DIRECTIONS FOR THIS TASK: Please repeat the listing below line for line, changing nothing.
## begin RECORDED INFORMATION
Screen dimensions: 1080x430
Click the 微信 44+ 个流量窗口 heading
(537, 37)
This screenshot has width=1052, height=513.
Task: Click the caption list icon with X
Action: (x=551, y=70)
## end RECORDED INFORMATION
TASK ANSWER:
Screen dimensions: 1080x430
Click the 微信 44+ 个流量窗口 heading
(537, 37)
This screenshot has width=1052, height=513.
Task: Click the caption list icon with X
Action: (x=551, y=70)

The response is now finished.